The King of Atlantis, Sea World, Main Beach, Gold Coast, Queensland, Australia

You must be 122cm tall to ride Sea World’s newest thrill ride – but that shouldn’t bother The King of Atlantis. At nine metres from fishy feet to golden crown, this ocean god holds the tidal for tallest humanoid sculpture in Australia, and so can do pretty much water-ever he likes.

Well, except wear a shirt, apparently. But then again, who wouldn’t wanna show off those obliques?

Yes, this soggy stud needs to be marine to be believed. Digitally designed by the brine folks at Sculpt Studios on the Gold Coast, The King was cast in composite fibreglass, then airbrushed with exquisite attention to detail. Without getting into Pacifics, I was Poseidon myself with excitement when I was first able to sea him.

The King watches over the park’s $50 million New Atlantis sea-development, which includes the Vortex spinny-thing, the Trident flying-chair-whatsit and the heart-drenching Leviathan rollercoaster. All of which are sure to make you go “H2-Whooooah!”

For those wanting to splash out on a day at Sea World, the new krill rides make for a welcome break from the park’s range of family-friendly penguin exhibits and seal shows. I mean, what’s the porpoise of seeing the dolphins – they aren’t even Big.

There is a bucketload of beautiful Bigs on the Gold Coast, though. No Aquaman is an island, so The King rules over Blue Perspective, GeckoMania!, Kangaroo Kat, Bigfoot, Ring-O and Maddie & Mike. And yes, they’re all swell.

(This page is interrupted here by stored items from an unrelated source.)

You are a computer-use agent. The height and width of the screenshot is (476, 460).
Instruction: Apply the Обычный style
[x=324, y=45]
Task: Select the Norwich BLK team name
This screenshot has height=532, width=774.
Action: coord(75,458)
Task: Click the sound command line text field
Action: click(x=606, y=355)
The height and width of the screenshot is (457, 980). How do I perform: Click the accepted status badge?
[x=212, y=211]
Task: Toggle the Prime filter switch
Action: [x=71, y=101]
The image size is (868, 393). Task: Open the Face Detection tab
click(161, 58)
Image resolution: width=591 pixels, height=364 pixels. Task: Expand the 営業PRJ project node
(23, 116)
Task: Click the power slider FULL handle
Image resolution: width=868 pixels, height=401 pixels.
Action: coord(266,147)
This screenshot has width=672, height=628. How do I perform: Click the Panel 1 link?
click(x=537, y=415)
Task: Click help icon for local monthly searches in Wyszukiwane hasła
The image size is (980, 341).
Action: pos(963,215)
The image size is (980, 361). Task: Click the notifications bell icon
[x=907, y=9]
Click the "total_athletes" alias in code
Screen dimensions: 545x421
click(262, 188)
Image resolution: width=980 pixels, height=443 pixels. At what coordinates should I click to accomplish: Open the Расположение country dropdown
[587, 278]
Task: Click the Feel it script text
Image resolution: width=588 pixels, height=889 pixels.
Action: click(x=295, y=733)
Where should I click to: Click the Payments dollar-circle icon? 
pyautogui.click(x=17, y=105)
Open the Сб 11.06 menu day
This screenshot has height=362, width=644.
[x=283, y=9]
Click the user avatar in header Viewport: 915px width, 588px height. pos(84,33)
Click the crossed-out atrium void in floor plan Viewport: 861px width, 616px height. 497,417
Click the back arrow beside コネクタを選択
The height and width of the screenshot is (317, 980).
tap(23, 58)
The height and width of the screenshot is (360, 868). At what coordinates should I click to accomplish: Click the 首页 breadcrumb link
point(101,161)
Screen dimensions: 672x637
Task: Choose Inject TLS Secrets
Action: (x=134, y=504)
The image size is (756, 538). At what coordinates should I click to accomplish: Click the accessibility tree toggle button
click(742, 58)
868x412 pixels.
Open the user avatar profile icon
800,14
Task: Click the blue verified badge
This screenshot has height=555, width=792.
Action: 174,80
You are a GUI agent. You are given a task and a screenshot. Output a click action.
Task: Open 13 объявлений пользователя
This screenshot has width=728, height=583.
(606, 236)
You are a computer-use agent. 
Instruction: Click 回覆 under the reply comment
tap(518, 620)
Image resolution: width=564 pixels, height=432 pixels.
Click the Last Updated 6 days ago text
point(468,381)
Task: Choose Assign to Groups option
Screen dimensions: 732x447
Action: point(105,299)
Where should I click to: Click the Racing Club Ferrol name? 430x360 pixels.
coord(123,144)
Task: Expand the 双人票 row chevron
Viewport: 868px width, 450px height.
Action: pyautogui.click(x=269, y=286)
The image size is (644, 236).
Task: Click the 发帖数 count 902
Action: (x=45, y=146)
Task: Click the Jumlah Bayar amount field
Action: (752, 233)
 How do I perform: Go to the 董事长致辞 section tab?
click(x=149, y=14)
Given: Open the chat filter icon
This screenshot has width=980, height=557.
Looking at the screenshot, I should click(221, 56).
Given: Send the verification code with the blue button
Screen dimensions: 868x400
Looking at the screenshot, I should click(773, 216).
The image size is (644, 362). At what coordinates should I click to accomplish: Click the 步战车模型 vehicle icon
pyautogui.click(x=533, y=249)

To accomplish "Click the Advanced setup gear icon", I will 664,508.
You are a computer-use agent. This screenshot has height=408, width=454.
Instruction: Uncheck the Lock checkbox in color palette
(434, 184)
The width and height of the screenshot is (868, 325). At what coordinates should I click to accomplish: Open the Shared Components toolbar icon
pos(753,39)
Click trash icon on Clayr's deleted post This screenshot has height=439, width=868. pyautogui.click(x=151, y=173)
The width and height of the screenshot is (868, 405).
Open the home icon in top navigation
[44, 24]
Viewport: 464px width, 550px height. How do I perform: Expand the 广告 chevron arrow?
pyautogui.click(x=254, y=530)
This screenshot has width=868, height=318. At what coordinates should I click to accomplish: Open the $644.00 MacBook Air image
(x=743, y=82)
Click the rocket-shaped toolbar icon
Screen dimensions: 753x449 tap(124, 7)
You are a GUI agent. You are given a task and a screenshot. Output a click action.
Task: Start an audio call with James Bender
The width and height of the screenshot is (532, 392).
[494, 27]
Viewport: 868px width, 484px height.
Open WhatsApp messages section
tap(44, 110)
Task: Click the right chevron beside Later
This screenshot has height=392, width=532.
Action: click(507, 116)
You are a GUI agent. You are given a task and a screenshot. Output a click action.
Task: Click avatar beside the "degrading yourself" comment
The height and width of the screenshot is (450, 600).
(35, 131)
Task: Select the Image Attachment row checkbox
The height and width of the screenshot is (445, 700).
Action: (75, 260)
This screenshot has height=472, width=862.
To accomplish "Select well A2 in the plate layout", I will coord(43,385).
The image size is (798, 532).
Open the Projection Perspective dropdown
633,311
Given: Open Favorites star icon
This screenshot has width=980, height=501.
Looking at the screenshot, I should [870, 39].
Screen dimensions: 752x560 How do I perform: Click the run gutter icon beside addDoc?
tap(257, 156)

As for the 1000m-long wooden rollercoaster The King protects? I wasn’t scared at all! The only reason my trousers were damp afterwards was because The King of Atlantis splashed me – and don’t let Bigella tell you otherwise!

Hail to the King, Baby!

Since posting this highly informative article, I’ve received several pieces of feedback – some would call it hate mail – from admirers of Ernie, a similarly-large humanoid sculpture who lives in the picturesque Victorian hamlet of Shepparton.

The locals, who take great pride in their world famous Big, have passionately put forth their opinion that Ernie, not The King of Atlantis, holds the crown as Australia’s most enormous human-shaped statue.

For fear of having my “brains bashed in” (as Byron so eloquently put it) or being forced to “sleep at the bottom of the Goulburn River” (as Arjun has invited me to do), I must point out that Ernie simply doesn’t measure up. And I say that in the most respectful manner possible.

Despite being impressively robust, with an enormous head and barrel chest, he doesn’t have any legs and so is several metres shorter than our Atlantean friend. Ernie, therefore, shall be forever looking up at the true King.

I guess you could say Ernie’s only half the man The King of Atlantis is – teehee!